Addressing the 2020 GTI Summit virtually, Ekholm said that the killer 5G app will not be evident until the infrastructure is in place. “We do know that the killer app will be clear once the infrastructure has been built out and that will create multiples of value compared to the infrastructure itself.”
Ekholm pointed out that during the 4G era, many tried to identify the killer app, but no one could envisage that transportation would be arranged through ride-hailing apps, food and clothes ordered through mobile and movies downloaded and played from the palm of your hand. Ekholm said that it will be the same with 5G. As large-scale construction begins and operations mature, the killer app of the 5G era will soon emerge and transform the world.
Next three years critical to 5G landscape
Ekholm said the next three years will be critical in determining the make-up of the 5G landscape. Ericsson research shows that operators who took the lead in launching 4G technology and 4G networks were able to outlast and out-perform those who arrived late to the game.
By analyzing 4G lifecycle data across more than 30 countries, Ericsson discovered that high-quality network leaders consistently delivered both higher output and lower churn. With 5G, quality mobile connectivity will become even more important, as this technological transition will serve as a breakthrough opportunity for service providers to move ahead.

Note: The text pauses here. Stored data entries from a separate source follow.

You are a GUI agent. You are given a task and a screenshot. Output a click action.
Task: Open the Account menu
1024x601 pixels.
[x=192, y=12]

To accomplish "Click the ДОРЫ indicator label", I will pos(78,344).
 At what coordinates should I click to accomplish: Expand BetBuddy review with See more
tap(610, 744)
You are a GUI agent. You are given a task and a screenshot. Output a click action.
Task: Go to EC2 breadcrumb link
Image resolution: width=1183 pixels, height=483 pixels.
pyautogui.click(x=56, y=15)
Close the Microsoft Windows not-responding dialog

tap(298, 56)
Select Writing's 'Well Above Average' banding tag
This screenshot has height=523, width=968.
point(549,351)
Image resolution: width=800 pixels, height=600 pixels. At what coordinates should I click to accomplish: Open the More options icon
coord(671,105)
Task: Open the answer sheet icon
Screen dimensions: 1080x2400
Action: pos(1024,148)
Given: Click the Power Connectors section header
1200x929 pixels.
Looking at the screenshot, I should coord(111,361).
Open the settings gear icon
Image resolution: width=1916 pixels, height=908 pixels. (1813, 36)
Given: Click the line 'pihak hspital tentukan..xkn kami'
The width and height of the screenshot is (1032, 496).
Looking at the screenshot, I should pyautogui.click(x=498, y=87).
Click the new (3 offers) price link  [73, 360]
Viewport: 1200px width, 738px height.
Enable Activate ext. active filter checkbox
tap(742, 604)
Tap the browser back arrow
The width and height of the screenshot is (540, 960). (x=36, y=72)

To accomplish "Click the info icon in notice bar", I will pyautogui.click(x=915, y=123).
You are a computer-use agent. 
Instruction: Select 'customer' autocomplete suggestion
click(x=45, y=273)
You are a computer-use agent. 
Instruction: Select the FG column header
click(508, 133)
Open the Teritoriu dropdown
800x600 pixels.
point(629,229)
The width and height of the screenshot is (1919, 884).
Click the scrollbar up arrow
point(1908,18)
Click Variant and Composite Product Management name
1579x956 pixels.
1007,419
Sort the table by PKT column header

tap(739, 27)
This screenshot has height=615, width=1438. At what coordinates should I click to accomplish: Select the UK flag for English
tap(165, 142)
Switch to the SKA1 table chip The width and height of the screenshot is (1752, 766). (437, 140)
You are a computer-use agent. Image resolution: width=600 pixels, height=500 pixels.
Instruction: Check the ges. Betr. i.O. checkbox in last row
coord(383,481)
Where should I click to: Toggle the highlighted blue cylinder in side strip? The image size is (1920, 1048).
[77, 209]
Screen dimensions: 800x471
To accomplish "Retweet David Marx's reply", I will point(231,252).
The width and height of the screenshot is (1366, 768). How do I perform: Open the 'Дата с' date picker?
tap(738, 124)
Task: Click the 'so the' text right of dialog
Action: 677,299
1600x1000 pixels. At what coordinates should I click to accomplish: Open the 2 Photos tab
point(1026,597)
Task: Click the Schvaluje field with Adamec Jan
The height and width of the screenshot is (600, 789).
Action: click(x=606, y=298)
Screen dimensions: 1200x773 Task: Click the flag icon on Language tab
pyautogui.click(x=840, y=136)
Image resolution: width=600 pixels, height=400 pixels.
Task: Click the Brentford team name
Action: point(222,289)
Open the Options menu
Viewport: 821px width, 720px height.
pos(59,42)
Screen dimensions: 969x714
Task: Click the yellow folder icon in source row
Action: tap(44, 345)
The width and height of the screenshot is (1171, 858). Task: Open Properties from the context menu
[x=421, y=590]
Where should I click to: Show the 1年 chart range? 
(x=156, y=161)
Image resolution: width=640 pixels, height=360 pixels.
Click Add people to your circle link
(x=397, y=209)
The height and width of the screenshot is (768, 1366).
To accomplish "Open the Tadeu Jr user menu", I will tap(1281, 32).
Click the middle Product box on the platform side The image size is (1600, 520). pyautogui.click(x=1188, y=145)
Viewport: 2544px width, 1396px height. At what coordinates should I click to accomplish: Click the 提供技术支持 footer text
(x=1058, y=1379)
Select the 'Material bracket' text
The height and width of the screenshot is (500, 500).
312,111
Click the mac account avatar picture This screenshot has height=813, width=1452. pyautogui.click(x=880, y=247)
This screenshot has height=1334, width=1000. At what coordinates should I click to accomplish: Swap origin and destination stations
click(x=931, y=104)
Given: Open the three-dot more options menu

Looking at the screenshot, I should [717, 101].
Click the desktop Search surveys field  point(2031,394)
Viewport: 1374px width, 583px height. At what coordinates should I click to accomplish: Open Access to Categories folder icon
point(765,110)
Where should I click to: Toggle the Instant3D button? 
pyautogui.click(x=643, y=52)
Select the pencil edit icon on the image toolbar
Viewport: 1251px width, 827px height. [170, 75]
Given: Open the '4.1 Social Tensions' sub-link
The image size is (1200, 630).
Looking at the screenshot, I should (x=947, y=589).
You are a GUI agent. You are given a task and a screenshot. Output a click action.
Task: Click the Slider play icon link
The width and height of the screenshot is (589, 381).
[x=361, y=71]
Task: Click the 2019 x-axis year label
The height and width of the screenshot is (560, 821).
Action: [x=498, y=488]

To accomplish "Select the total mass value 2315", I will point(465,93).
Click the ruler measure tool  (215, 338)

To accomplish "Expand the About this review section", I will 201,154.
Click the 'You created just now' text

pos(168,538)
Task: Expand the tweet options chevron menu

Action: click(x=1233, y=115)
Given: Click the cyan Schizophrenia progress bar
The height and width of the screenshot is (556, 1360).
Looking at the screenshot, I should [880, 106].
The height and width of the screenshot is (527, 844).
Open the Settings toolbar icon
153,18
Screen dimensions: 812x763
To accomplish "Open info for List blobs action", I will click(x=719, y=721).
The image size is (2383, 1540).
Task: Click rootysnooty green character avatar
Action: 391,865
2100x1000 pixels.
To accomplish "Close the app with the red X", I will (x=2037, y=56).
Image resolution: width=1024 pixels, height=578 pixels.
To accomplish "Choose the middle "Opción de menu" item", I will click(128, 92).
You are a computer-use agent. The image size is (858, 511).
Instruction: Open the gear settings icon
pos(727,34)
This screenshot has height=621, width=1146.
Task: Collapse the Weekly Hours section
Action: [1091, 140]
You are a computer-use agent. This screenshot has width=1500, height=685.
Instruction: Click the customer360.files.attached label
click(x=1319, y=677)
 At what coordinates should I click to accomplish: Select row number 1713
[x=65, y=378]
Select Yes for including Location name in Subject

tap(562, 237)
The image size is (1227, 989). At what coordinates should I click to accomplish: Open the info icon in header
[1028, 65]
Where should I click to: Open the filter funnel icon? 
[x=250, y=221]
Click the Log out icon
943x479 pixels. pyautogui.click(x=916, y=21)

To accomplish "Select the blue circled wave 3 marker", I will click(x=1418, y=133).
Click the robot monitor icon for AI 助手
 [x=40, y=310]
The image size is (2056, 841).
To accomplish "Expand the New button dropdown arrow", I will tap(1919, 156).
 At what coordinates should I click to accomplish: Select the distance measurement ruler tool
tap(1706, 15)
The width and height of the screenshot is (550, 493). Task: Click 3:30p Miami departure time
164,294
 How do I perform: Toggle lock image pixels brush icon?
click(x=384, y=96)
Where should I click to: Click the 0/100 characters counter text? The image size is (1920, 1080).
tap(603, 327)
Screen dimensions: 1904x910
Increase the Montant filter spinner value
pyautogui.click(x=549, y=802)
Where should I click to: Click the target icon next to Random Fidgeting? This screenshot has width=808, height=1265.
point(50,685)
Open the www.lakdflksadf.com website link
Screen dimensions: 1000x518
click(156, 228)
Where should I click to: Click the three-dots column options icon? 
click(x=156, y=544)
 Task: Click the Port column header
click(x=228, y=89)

190 million 5G subscribers expected in 2020
The latest Ericsson Mobility Report forecasts 190 million 5G subscribers by the end of 2020, with numbers increasing to 2.8 billion by the end of 2025. This will make 5G the fastest scaling technology ever. It also forecasts 160 million fixed wireless access (FWA) connections by the end of 2025, accounting for approximately 25 percent of all traffic.
Another Ericsson study found that most consumers are willing to pay a 20 percent price premium for 5G, but this is dependent on two factors. First, an enhanced consumer experience, in which the differences between 4G and 5G are clear and noticeable. Secondly, new and unique 5G use cases that are bundled with 5G subscriptions.
Ekholm also said that industry digitization will generate an estimated USD 700 billion market opportunity for service providers by 2030, equivalent to approximately 35 percent of current industry revenue. Moreover, Ericsson found that 70 percent of enterprises are seeking to engage with a non-telecoms service provider, while a third already consider communications service providers as an important partner in their digitization efforts.
The opportunity of private networks
Ekholm highlighted that service providers need to expand beyond traditional mobile network services to capture 5G-enabled revenue. He said that the evolution of cellular IoT and private networks is crucial in establishing momentum for 5G-enabled businesses. Ericsson has established partnerships with multiple tier one operators, such as Telstra, Deutsche Telekom and Telefónica, to provide dedicated cellular connectivity solutions to their customers.
In China, Ericsson is a partner of the top three service providers and is actively working with each to explore 5G applications in different industries. In 2019, Ericsson signed an agreement with China Mobile and Shaoguan Steel Group in Guangdong to jointly build a 5G smart mill and explore 5G industrialization. Ericsson also deployed its Ericsson Dedicated Networks platform to connect more than 10,000sq m, in cooperation with China Mobile.
Ericsson’s factory in Nanjing is one of the most advanced manufacturing facilities of the group and in the world. It has integrated cellular IoT, Industry 4.0 and AI tools into most of its production, setting a leading example for smart manufacturing.
Ekholm said Ericsson is proud to have such a long history in China, one that dates back more than 120 years.
Ekholm says: “Imagine the potential here in the China market, with its hundreds of millions of 5G subscribers. We, at Ericsson, are delivering the right technology to build better 5G, not just for today but also tomorrow.”